Item-finding listing:

━━━━━━━━━━━━━━━━

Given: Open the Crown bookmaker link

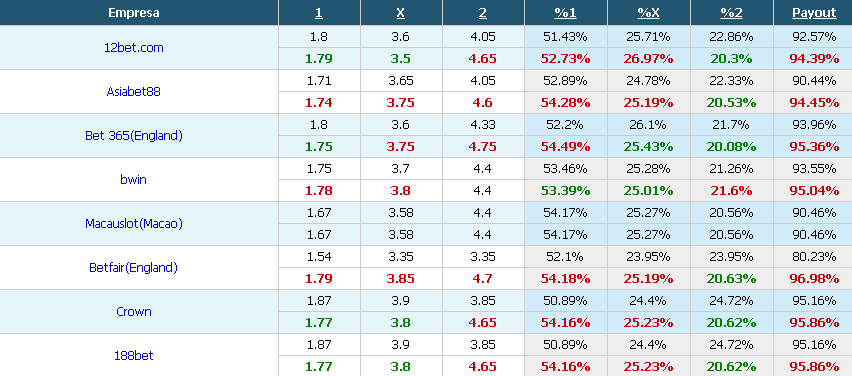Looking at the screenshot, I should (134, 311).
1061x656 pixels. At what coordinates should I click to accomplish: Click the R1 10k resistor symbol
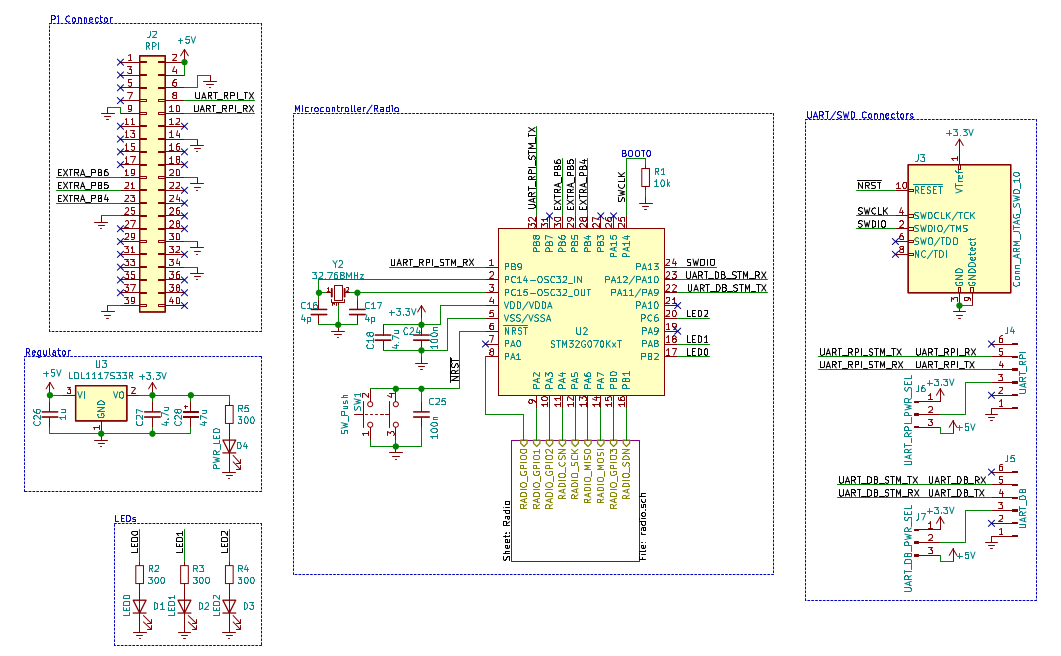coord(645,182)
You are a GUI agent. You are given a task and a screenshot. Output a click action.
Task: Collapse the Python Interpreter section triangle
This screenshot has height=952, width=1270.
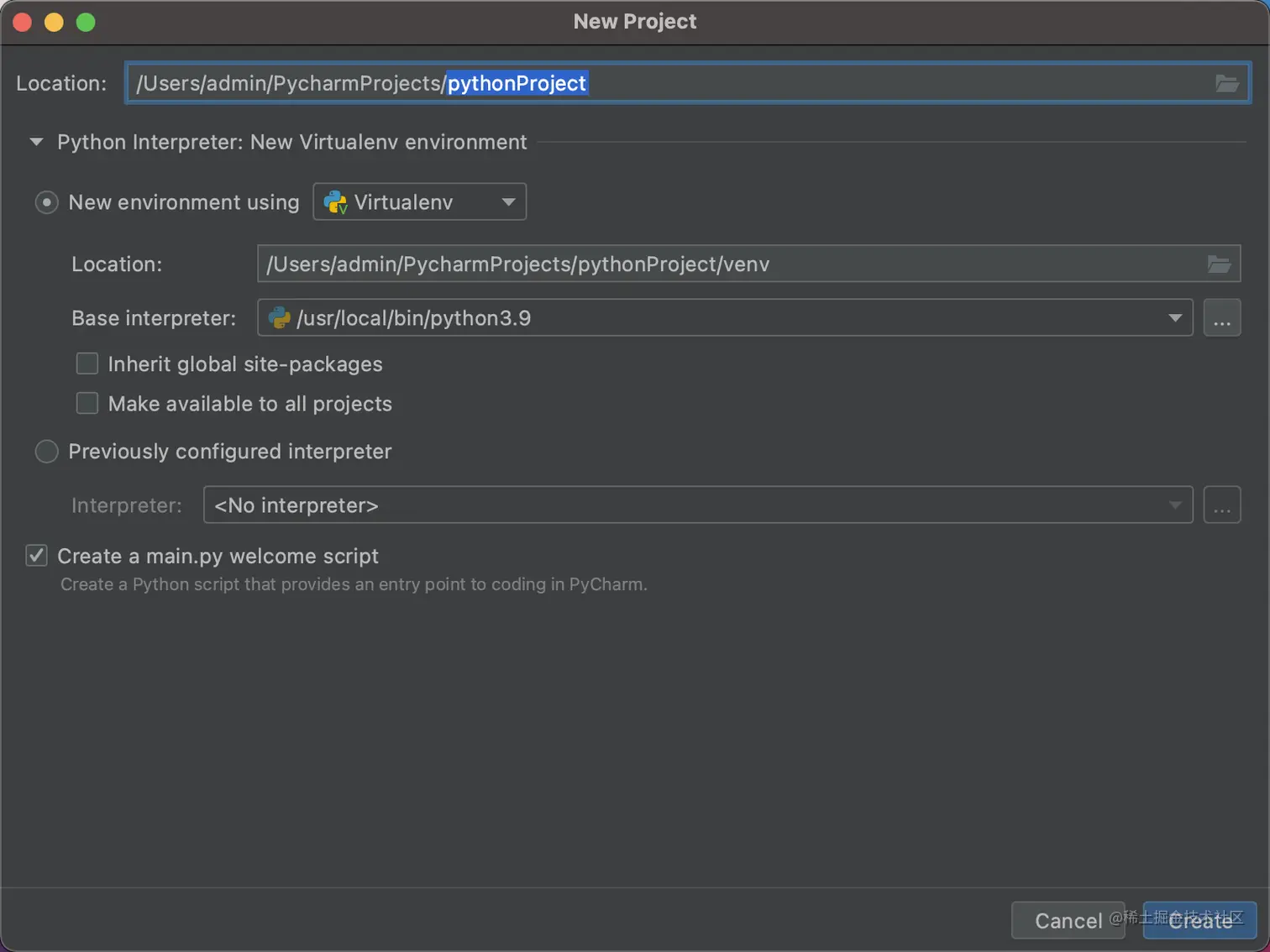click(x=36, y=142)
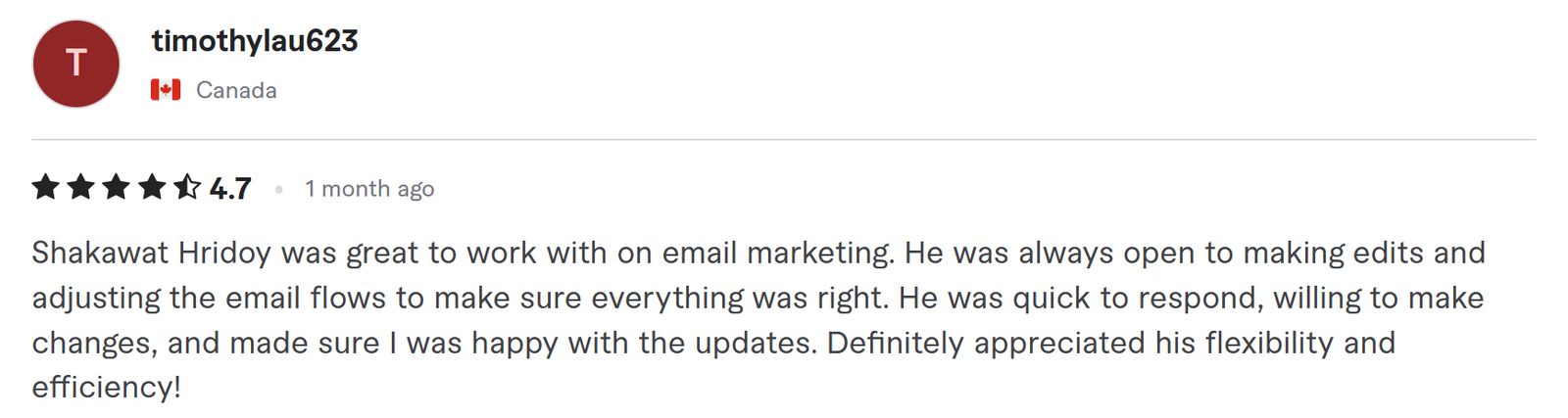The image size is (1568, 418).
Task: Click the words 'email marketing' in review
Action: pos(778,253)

━━━━━━━━━━━━━━━━

Copy the lines of the listing from the one containing "You are a GUI" through the end of the listing, both ends included, and omit the pictures.

You are a GUI agent. You are given a task and a screenshot. Output a click action.
Task: Collapse the Python Interpreter section triangle
This screenshot has height=952, width=1270.
click(x=36, y=142)
The image size is (1568, 418).
Task: Click the words 'email marketing' in review
Action: pos(778,253)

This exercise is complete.